TRIBUNNEWS.COM, JAKARTA - PDI Perjuangan meminta Mahkamah Konstitusi (MK) membatalkan Undang-Undang MPR, DPR, DPD, dan DPRD (MD3) yang belum lama ini disahkan DPR.
Untuk itu, Megawati selaku Ketua Umum PDI Perjuangan mendaftarkan uji materi UU MD3 dan meminta Mahkamah untuk memberikan putusan sela.
"Minta putusan sela agar ditunda berlakunya," ujar Andi Muhammad Asrun, kuasa hukum Megawati, di MK, Jakarta, Kamis (24/7/2014).
UU MD3, kata Asrun, bertentangan dengan UUD 1945 karena pembentukannya cacat secara formil. DPR dan MPR seharusnya dibuat dengan undang-undang terpisah sesuai dengan amanat dalam Pasal 2 ayat 1, Pasal 19 ayat 2, Pasal 22C ayat 4 UUD 1945.
Asrun menilai UU tersebut diloloskan untuk manuver dan kepentingan politik. Menurut dia, dalam penyusunan Prolegnas tahunan, RUU MD3 masuk dalam Prolegnas tahun 2012 dengan judul RUU tentang Perubahan atas UU Nomor 27 tahun 2009.

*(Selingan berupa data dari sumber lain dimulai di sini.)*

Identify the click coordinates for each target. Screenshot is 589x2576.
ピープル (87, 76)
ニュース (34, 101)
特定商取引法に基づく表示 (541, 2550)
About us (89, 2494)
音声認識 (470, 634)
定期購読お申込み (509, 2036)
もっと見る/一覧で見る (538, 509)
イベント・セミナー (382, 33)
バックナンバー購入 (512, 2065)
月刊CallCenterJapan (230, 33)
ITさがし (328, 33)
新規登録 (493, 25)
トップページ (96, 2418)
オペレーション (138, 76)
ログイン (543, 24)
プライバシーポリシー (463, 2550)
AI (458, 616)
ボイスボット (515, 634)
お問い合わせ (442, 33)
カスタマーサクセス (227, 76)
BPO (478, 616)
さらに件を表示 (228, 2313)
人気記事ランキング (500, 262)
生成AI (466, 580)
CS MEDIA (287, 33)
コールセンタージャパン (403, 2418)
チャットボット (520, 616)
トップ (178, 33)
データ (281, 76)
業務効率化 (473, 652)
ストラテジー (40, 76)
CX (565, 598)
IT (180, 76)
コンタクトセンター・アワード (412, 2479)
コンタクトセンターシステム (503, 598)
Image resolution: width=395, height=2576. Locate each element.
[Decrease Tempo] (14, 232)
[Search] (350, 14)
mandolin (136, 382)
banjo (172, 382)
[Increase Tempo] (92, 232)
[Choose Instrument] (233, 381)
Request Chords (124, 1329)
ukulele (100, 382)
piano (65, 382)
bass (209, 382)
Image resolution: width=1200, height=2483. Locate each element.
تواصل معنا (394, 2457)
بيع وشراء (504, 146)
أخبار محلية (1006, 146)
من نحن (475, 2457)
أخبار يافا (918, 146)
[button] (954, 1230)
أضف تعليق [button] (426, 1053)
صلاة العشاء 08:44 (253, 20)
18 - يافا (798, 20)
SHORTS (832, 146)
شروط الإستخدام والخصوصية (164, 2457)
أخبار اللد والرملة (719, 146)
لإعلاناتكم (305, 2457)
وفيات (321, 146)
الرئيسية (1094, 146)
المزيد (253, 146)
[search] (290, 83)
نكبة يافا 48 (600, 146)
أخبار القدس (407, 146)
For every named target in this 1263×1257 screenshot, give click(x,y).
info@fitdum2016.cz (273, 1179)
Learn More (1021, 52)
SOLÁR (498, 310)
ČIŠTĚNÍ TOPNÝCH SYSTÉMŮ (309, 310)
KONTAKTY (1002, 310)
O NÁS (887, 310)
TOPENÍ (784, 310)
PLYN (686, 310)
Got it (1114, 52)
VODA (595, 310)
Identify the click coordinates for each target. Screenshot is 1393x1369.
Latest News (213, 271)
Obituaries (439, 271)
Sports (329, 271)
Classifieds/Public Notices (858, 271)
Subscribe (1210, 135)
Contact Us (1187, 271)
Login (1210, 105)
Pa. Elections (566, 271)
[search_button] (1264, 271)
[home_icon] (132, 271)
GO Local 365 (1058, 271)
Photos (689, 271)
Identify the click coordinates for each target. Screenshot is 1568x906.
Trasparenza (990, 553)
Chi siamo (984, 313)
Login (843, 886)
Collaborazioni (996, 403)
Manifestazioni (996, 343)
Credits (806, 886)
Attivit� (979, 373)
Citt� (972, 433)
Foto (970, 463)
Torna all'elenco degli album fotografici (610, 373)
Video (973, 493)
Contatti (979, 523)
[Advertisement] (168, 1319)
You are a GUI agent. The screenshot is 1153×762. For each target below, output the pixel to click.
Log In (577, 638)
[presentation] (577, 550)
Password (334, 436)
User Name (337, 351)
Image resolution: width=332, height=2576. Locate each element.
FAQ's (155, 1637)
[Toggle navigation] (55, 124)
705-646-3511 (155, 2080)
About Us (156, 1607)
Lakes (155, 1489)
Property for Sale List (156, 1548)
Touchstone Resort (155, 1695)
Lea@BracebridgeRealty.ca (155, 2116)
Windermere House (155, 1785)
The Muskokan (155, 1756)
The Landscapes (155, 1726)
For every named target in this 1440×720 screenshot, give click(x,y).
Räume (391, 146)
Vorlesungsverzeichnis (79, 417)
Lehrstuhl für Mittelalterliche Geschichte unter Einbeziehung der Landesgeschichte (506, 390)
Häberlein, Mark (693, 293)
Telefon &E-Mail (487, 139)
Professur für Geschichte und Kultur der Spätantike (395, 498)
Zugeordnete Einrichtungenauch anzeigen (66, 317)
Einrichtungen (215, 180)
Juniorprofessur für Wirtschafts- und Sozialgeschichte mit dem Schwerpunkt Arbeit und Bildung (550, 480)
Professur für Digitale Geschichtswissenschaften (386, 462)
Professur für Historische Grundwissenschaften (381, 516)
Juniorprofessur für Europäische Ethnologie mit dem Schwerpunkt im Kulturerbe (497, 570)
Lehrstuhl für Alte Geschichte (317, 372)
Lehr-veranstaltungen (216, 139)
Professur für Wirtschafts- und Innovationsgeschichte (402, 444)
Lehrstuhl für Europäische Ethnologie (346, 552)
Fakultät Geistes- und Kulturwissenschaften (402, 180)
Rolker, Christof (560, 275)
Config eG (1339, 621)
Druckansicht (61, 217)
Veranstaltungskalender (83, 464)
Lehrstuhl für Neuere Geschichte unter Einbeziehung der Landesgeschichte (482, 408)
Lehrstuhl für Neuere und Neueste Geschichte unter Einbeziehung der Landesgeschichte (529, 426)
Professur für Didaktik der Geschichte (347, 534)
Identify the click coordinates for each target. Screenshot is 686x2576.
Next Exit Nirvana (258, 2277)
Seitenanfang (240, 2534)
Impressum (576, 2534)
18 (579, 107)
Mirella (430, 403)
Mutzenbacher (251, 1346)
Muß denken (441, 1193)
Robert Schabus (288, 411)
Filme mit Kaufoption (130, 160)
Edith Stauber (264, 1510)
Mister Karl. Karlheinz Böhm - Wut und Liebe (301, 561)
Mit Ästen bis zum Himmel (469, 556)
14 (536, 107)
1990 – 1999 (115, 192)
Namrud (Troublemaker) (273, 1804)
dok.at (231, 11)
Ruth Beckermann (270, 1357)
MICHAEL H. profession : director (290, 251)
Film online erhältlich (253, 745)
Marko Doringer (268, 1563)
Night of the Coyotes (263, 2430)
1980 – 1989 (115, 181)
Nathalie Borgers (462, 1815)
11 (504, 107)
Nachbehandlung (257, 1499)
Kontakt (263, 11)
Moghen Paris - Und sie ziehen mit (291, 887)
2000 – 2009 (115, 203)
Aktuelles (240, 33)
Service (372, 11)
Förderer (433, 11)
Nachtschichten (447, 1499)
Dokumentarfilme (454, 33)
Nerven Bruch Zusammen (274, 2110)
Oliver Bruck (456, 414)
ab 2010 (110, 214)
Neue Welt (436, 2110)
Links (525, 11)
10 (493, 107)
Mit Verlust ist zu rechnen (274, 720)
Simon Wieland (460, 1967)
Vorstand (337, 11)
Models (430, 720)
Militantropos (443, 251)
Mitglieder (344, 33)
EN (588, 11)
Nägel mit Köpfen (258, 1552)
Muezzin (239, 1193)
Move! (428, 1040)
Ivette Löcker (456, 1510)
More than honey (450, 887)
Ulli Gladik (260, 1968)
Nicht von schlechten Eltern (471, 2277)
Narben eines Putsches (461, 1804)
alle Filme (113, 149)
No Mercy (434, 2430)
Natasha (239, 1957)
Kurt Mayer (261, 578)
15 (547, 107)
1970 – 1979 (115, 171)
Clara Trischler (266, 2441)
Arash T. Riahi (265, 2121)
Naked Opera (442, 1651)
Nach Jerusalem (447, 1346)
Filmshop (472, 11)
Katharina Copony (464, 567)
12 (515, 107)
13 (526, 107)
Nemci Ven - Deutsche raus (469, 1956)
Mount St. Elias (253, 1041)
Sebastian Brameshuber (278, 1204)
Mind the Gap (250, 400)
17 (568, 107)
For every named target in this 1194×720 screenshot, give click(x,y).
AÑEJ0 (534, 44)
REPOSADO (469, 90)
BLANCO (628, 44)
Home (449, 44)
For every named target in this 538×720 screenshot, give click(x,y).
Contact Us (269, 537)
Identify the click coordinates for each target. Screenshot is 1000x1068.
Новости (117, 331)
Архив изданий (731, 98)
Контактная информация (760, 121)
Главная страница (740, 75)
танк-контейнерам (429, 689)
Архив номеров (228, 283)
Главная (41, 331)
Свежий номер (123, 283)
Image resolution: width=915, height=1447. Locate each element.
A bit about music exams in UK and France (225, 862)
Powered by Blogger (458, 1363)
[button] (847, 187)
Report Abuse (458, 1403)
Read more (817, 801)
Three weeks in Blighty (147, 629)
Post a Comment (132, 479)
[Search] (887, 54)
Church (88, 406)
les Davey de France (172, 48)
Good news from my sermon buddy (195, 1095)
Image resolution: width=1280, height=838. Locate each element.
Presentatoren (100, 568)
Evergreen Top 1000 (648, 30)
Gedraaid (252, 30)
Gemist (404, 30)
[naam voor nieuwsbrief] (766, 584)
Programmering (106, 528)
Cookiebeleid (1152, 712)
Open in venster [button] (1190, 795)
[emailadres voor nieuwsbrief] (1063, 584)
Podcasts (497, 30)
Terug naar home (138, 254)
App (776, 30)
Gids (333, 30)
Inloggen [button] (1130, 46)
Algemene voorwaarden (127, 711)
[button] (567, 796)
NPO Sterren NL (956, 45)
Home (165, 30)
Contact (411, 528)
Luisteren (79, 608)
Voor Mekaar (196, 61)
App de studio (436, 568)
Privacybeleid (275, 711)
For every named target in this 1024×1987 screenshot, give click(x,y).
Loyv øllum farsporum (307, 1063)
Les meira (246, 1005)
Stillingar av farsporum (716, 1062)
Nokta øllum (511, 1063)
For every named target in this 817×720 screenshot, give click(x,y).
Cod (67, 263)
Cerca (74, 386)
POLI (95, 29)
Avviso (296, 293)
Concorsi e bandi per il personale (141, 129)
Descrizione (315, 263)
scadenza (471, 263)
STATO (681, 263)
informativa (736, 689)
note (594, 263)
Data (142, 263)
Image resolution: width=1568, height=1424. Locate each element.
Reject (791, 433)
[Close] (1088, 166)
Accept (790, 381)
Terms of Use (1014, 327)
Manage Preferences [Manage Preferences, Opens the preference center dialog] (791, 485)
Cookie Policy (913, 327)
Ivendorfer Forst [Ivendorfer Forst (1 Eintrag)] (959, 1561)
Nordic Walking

Adanya perubahan tersebut, kata dia, dapat diartikan bahwa pembuat undang-undang sejak awal hanya ingin melakukan perubahan bukan penggantian UU 27 tahun 2009.
Dari segi materi, RUU MD3 yang telah disahkan menjadi RUU inisiatif DPR dalam rapat paripurna tanggal 24 Oktober 2013 tidak ada satpun klausul untuk mengubah mekanisme pimpinan DPR.
Terkait uji materi ini, Asrun membantah PDI Perjuangan sebagai pihak yang haus akan kekuasaan. Kata Asrun, sudah menjadi konvensi bahwa partai pemenang Pemilu mendapatkan hak previlegde dan menjadi ketua DPR.
"Sudah ada keputsan MK (pemenang pemilu) ditingkat lokal, DPRD ketua parlemen. Kalau ini tidak di otak-atik mereka tidak mengubah keputstusan MK di sisi lain mereka menghianati undang-undang yang mereka buat sendiri. Orang yang sama menolak rumusan yang sama. Tiba-tiba di akhir jabatan mereka menolak kembali," kata Asrun.
Menurut Asrun, tidak hanya PDI Perjuangan yang menguji undang-undang tersebut. Namun juga KPK dan DPD ditambah LSM.
"Jadi tidak ada kepentingan atau tuduhan PDIP lapar kekuasaan, itu tidak benar. Ini sudah dibuktikan. Persoalanya bukan hilangnya kursi secara tidak fair, ini harus dihilangkan," tukas Asrun.
Pasal yang diminta dibatalkan adalah pasal 84, 97, 104, 109, 115, 121, 115.